* Start PROVIDED PASSAGE *

The ITU World Triathlon Championships was held this past weekend in Tongyeong. Every year,Olympic triathletes and professional athletes travel to South Korea to race in the beautiful city with scenic views. A friend of mine was racing in the event and I thought it would be a perfect opportunity to experience a region of Korea I haven’t ventured to before.
After work on Friday night, a friend and I made the trip to Tongyeong. We traveled on the 11 p.m.express bus. The express buses are very convenient and comfortable, and they are a great way to travel Korea. The trip cost $38.00 and it took four hours from Seoul Express Bus Terminal to Tongyeong. Once we arrived at Tongyeong Bus Terminal we caught a taxi to Tongyeong city and checked into the Bay Hotel. Considering that the Bay Hotel was fully booked up with triathletes, the polite staff went out of their way to accommodate our late arrival. For a two night stay, it cost 125.00 each. This really was not expensive considering the size and views they offered to us.
The first night our room was Korean style. In Korea, you generally have the option of booking a Korean style room or a Western style room. The main difference being that a Korean style room you will sleep on the floor. This option is rather fun, and I would highly recommend that other avid travelers try it out! You sleep on the floor with Korean style mattresses and bedding, and it might bring out the inner child in you, when you used to have sleep-over’s on the floor. Other than that, the rooms of the Bay Hotel were big, and fully equipped with a fridge, hairdryer, toiletries, bath and shower, flat screen TV and very comfortable decent sized beds.
The following day we were blown away by the view of the islands from our hotel balcony. Tongyeong is surrounded by mini islands and the water is a deep blue. The atmosphere of docking ships and busy fishing boats is very relaxing. The ITU World Triathlon Championships started at 8 a.m. with the women going first and the men second. The cyclists sped through Tongyeong on its winding roads and ran 3 laps around the harbor bay, struggling up the final infamous hill. The men’s race was won by a South African, Henri Schoemann, followed by two Americans and a Spaniard.

* End PROVIDED PASSAGE *
* Start GIVEN DATA *

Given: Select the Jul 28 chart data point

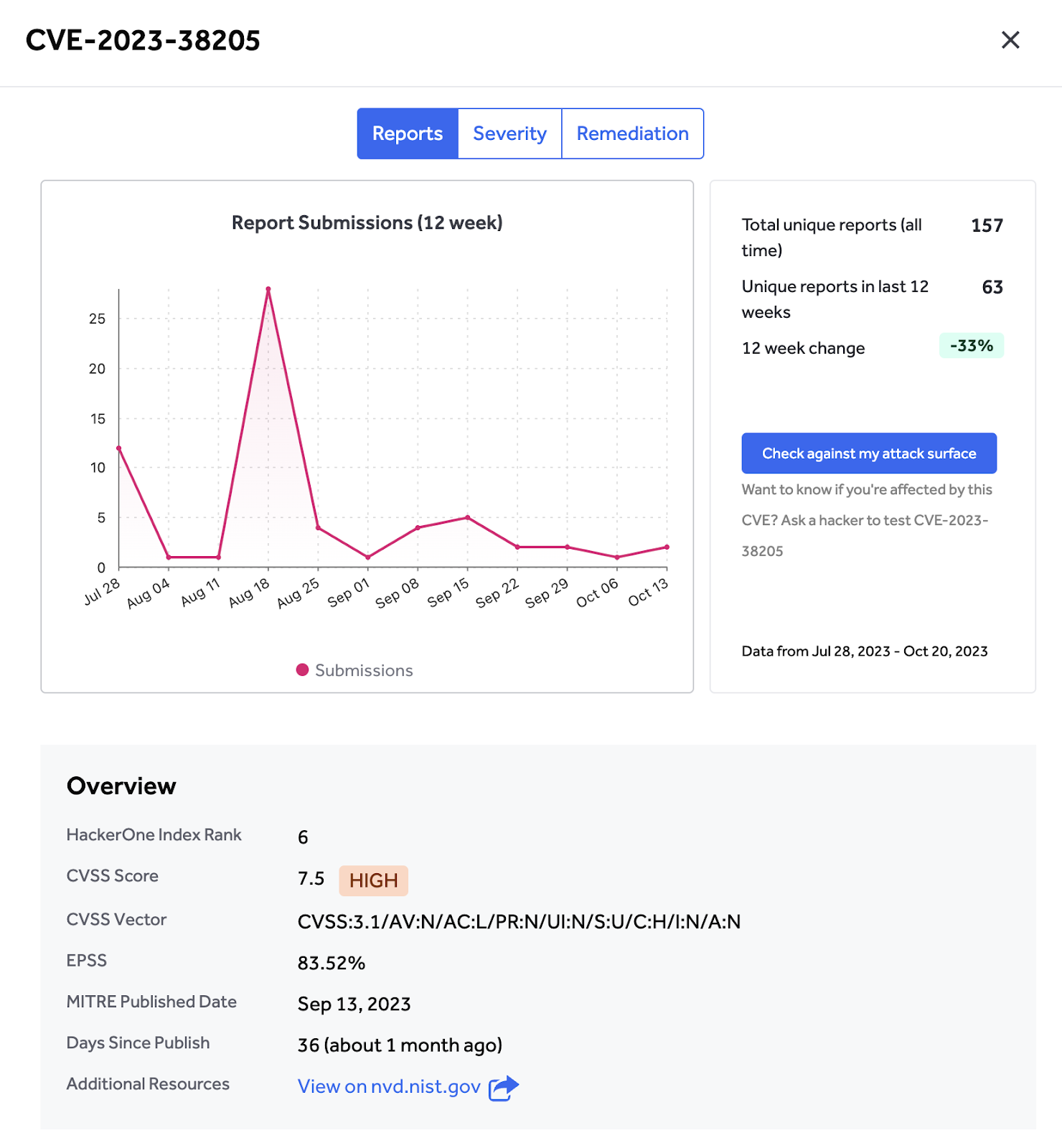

* End GIVEN DATA *
* Start GIVEN DATA *

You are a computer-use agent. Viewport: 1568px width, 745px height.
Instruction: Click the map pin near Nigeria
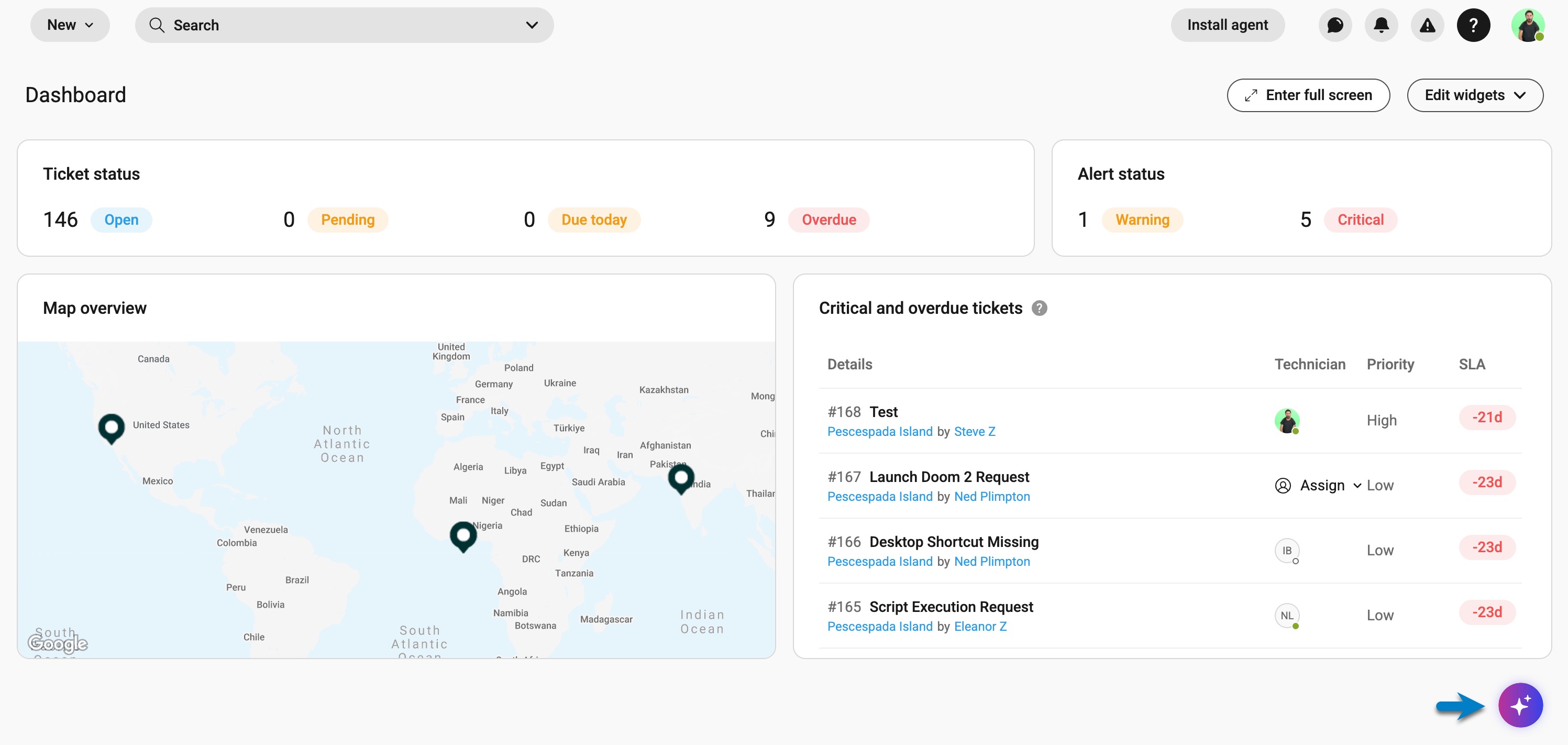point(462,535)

* End GIVEN DATA *

WRITTEN TASK 1: Set down, word for word, the part of the Tongyeong trip account that opens with the words containing "The first night" and closes with "decent sized beds.".
WRITTEN TASK 2: Summarize the Tongyeong trip account in two sentences.
The data above comes from a separate source and is unrelated to the Tongyeong trip account.

CORRECT RESPONSE 1:
The first night our room was Korean style. In Korea, you generally have the option of booking a Korean style room or a Western style room. The main difference being that a Korean style room you will sleep on the floor. This option is rather fun, and I would highly recommend that other avid travelers try it out! You sleep on the floor with Korean style mattresses and bedding, and it might bring out the inner child in you, when you used to have sleep-over’s on the floor. Other than that, the rooms of the Bay Hotel were big, and fully equipped with a fridge, hairdryer, toiletries, bath and shower, flat screen TV and very comfortable decent sized beds.

CORRECT RESPONSE 2: The writer and a friend took a four-hour express bus from Seoul to Tongyeong for the ITU World Triathlon Championships and stayed at the Bay Hotel, where the first night's room was Korean style, with bedding on the floor. The next day brought views of islands and deep blue water from the hotel balcony, and the men's race was won by South African Henri Schoemann.